Une couronne à la fois lourde et fragile.

La couronne du chouchou du chef peut s’avérer lourde à porter. D’ailleurs, est-ce qu’il s’agit vraiment d’une « couronne » ? Recherchant toujours l’intimité et les faveurs de son supérieur, le chouchou devient, à la longue, une sorte de « fou du roi » et, tout comme un bouffon royal, il se retrouve dans l’obligation de rester toujours disponible, toujours présent au pied du trône, perfectionnant sans cesse son art de divertir, de plaire ou de se rendre utile.
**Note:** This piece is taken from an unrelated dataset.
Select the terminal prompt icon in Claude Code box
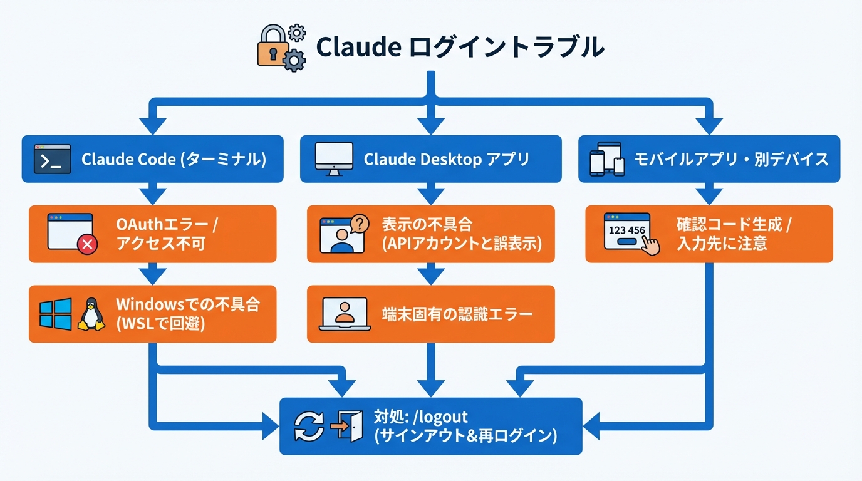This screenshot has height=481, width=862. click(51, 160)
Lourde et fatigante à porter, la « couronne » du favori du chef est en même temps à sa manière fragile et précaire. N’étant point à l’abri des changements qui s’opèrent dans la direction (et on sait à quel point les mutations sont fréquentes ces derniers temps dans les entreprises) ou dans l’humeur et les goûts du chef, capable à tout moment de se choisir un nouveau favori, le chouchou peut voir sa situation privilégiée basculer du jour au lendemain, avec tout ce que cela suppose comme perte subite des avantages facilement acquis et contrainte de subir le mépris longtemps contenu des autres collaborateurs qui cette fois ne se priveraient pas de se venger de manière ouverte.

Le coup sera fatal pour les « chouchous » qui devaient leurs privilèges à des qualités extra- professionnelles, tels ledit talent de divertir, l’habileté de bien communiquer, de charmer, de séduire. Le réveil sera certainement moins dur pour ceux qui avaient compté sur leur performance et les bons résultats de leur travail pour s’introduire dans les bonnes grâces de leur supérieur. Ces ex- « chouchous » auront beaucoup plus de chances d’échapper à l’hostilité de leurs collègues et même de continuer à jouir de leur respect.

Comme quoi, le professionnalisme peut racheter toutes les tares, y compris celle, bénigne ou maligne (c’est une question de point de vue), d’avoir été un jour le chouchou de son patron.